Everyone experiences some difficulties throughout life: hardships, struggles, health, family relationships and losses that often produce highly charged emotional reactions. Though we cannot be prepared for the impact of these painful emotions – the support of others can and does help ease the stress we feel.
Some people see themselves as strong, autonomous and not in need of the emotional support from others. Yet, the moral and emotional support of friends has been shown to be critical for wellbeing. Dr. Irwin Sarason summarized several research studies that concluded, ”Good friends are good for your health”. His study of students at the Navy’s submarine school, found that students who had a friend whom they could trust if they got in trouble and with whom they were able to “be themselves”, suffered less physical illness than other students undergoing the same stressful training, with few friends.

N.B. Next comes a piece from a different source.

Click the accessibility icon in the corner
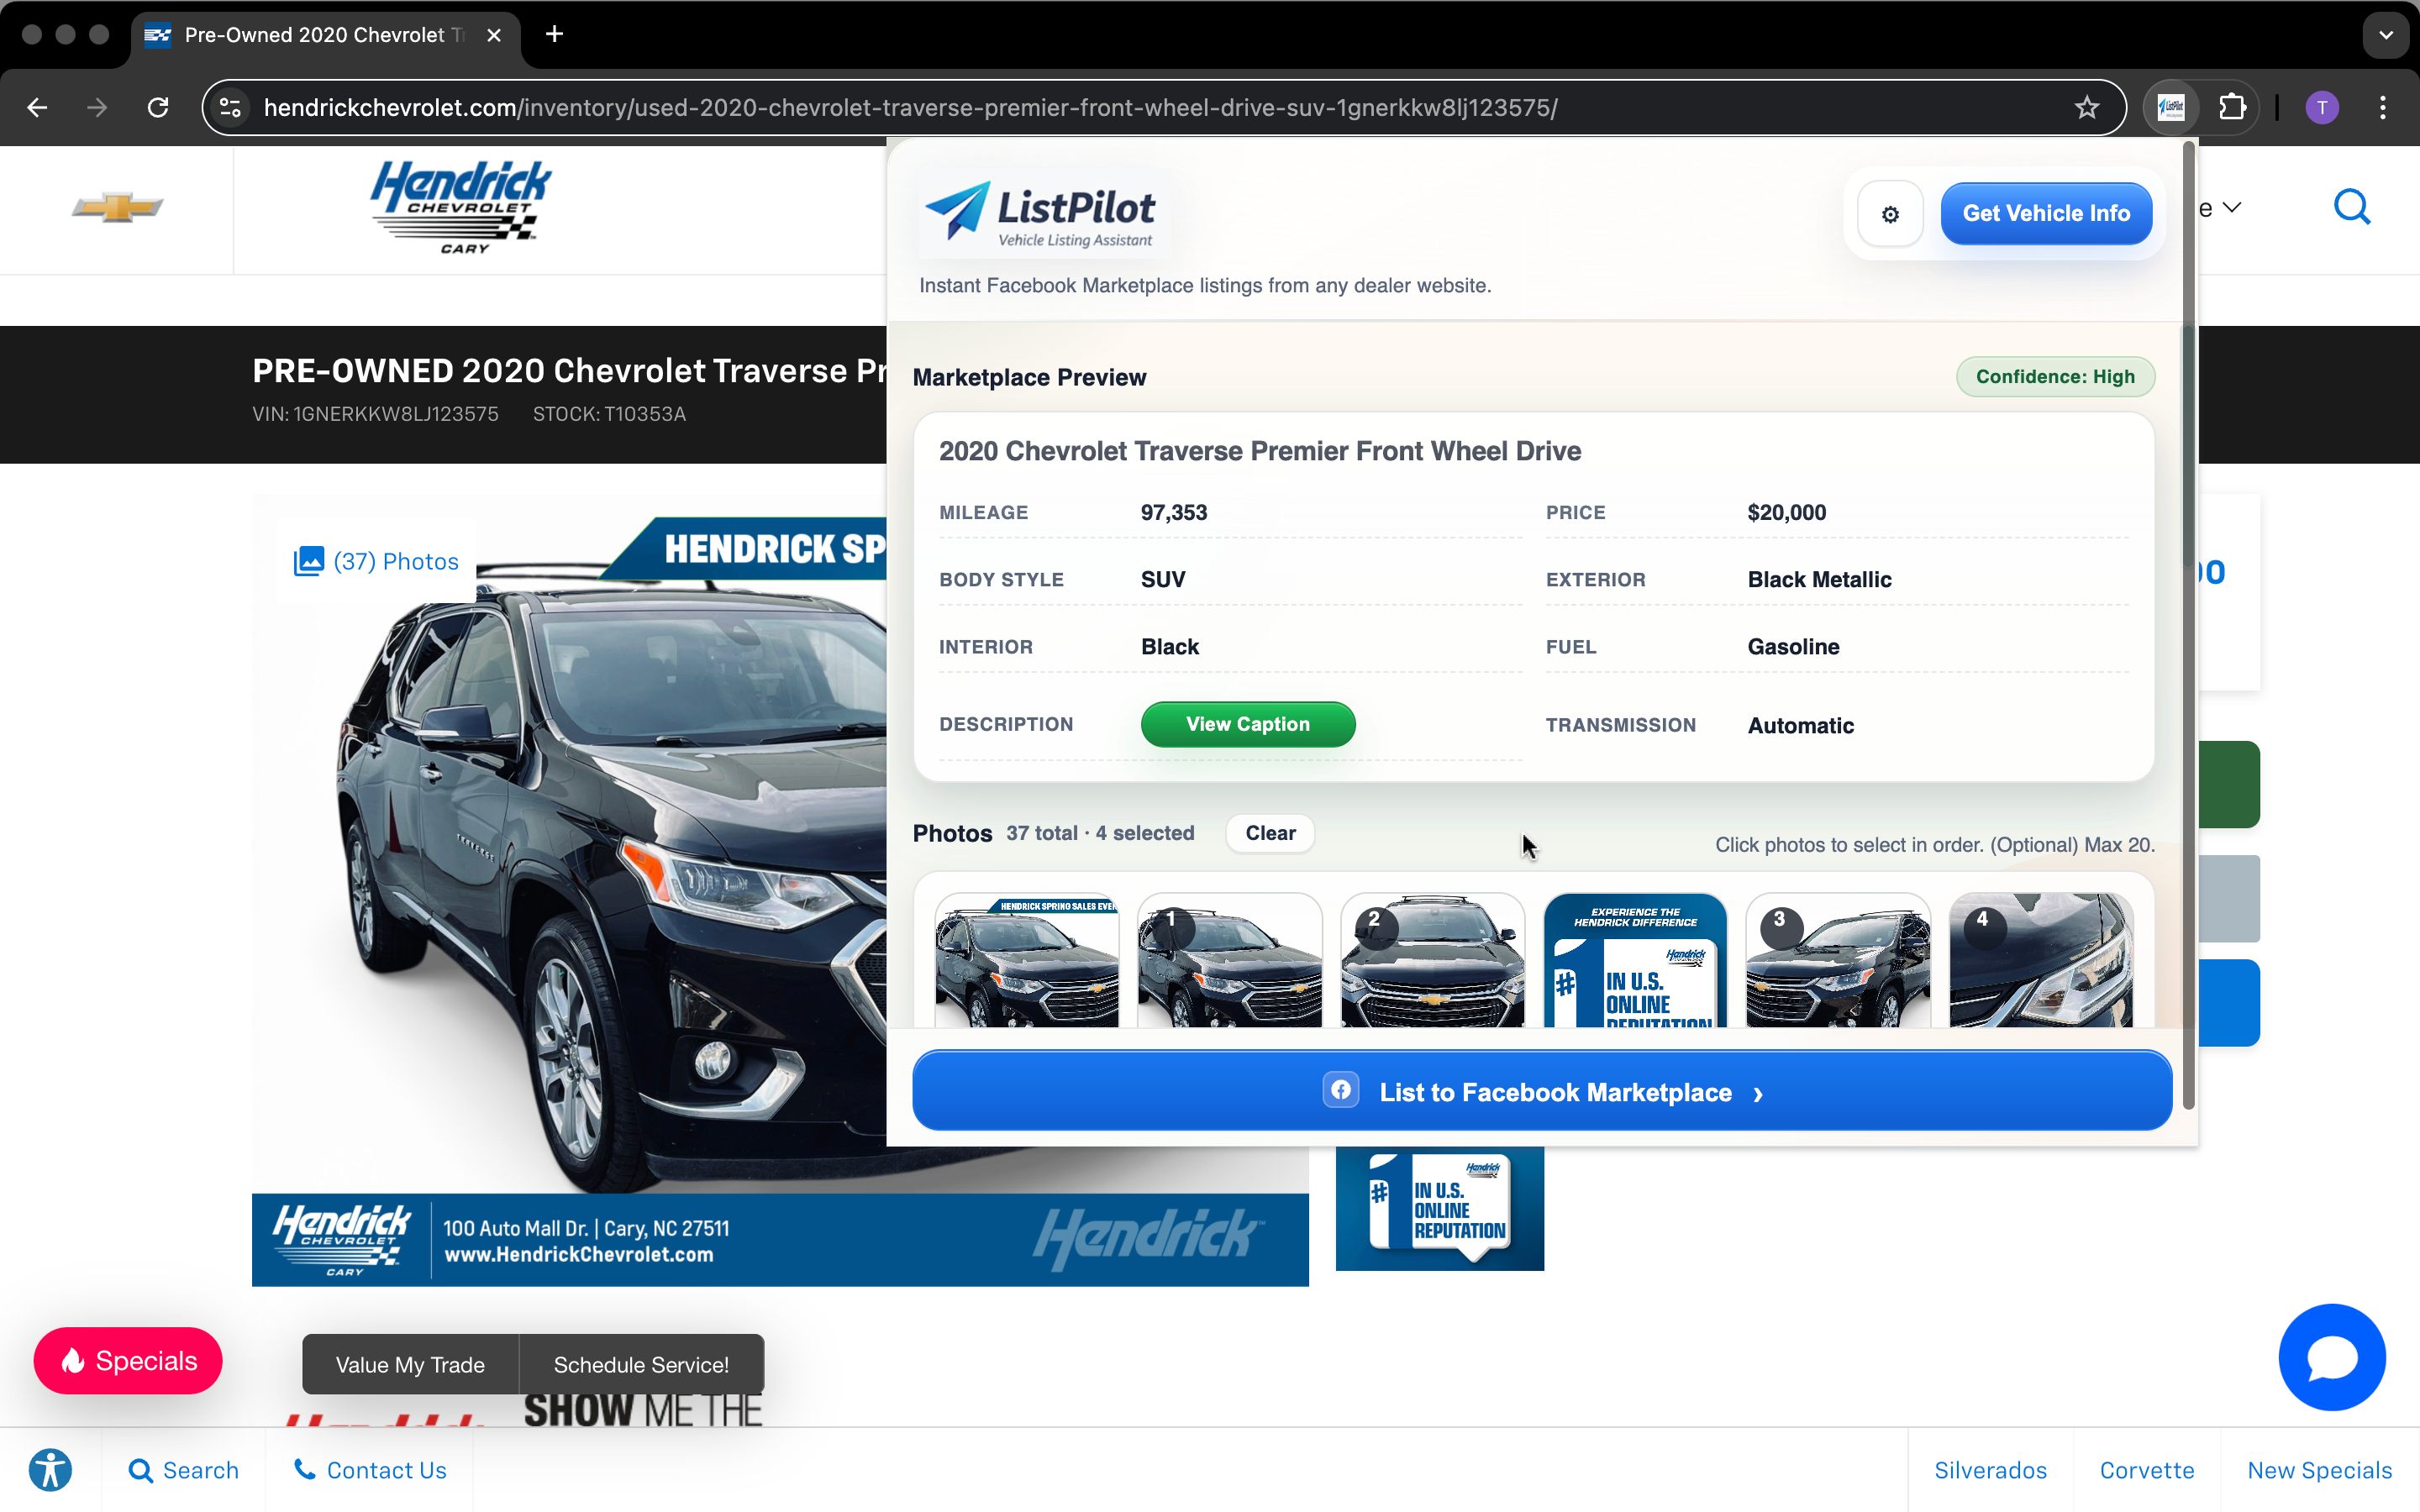This screenshot has width=2420, height=1512. 51,1469
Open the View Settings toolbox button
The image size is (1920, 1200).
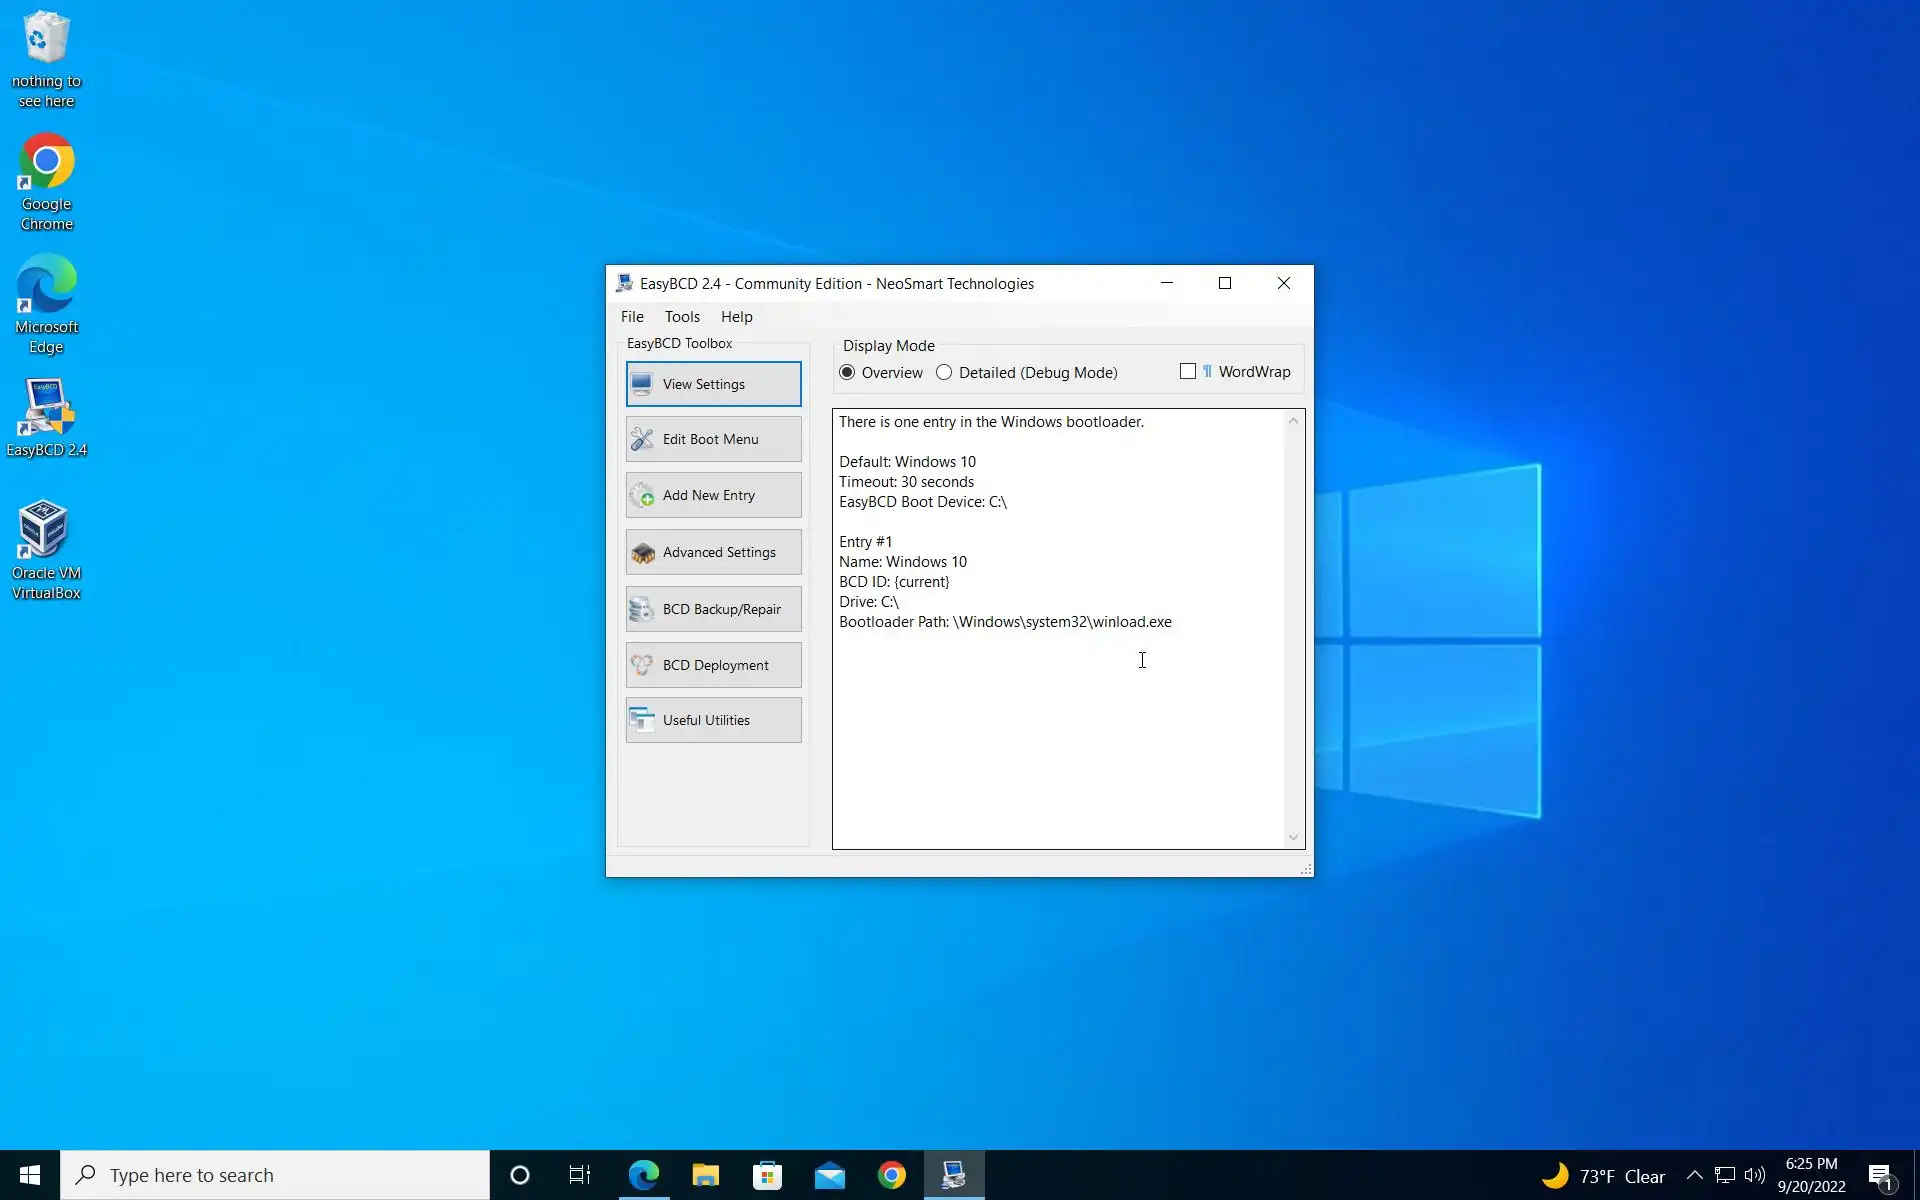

Many studies cite the value of emotional support to patients suffering from a variety of medical conditions. Several Stanford University studies showed that breast cancer patients who participated in support groups lived longer than those who did not attend. Beneficial findings were also reported for patients with other forms of cancer, heart diseases, and other chronic and/or life-threatening medical conditions. People in addiction recovery rely on the emotional support of those who understand their struggle. Grieving individuals are reassured by the compassionate support of caring friends.
One need not be a former patient with the same condition, a recovered individual or a trained professional to facilitate another’s emotional hardship. All people can do so through empathy, kindness and true caring.
However, sometimes the best intention may, inadvertently, cause more stress than soothing. For example, trying to cheer up a depressed loved one may actually cause the individual greater isolation and unhappiness in not feeling understood and not being able to please others.
Dr. Coyne, a team psychologist at the University of Michigan states: “While friends and family are buffers against stress, they are fallible ones.” He describes it occurring in some cases where the helping individual is also personally impacted by the upsetting life-changes, such as in supporting a spouse in a prolonged recovery from a heart attack, or for some parents struggling with a troubled child, between close friends, or for a guilty overprotective spouse. When one is personally affected the capacity to support may become compromised.
Dr. Wortman studied 94 people whose child or spouse had been killed in a car accident. They reported that some remarks intended to be consoling ended up being disturbing to the bereaved. For example: “I know how you feel” was received as dismissive. “This will pass”, or “Don’t be upset”, felt judgmental and disrespectful of the grieving individual’s experience.
I use the imagery of a heartstring that connects one individual’s heart to another. When we transmit caring, love and empathy, the string is comfortably taut – not pulling, and not sagging loosely. Our calm presence transmits healing energy without demanding, expecting, or compromising our caring.
True support requires an authentic presence without an agenda, which means, being available for the person in need without attempting to change his/her ways, experiences or emotions as we transmit our healing emotions.
To be emotionally supportive:
• Convey your caring through a hug, a touch and an attentive, caring gaze.
• Say, “I’m sorry” to the bereaved, or “I am here for you” to the ill or distraught individual.
• Abstain from citing similar situations with positive outcome, how you overcame a similar crisis, or positive platitudes. It is not about you. You are there to support your friend. You may later say: “How can I help you?” or “What do you need right now?” Respect the answer.
• Emotional support begins with a loving concern that offers the person in crisis the option to speak or be silent while being honored by your comforting presence.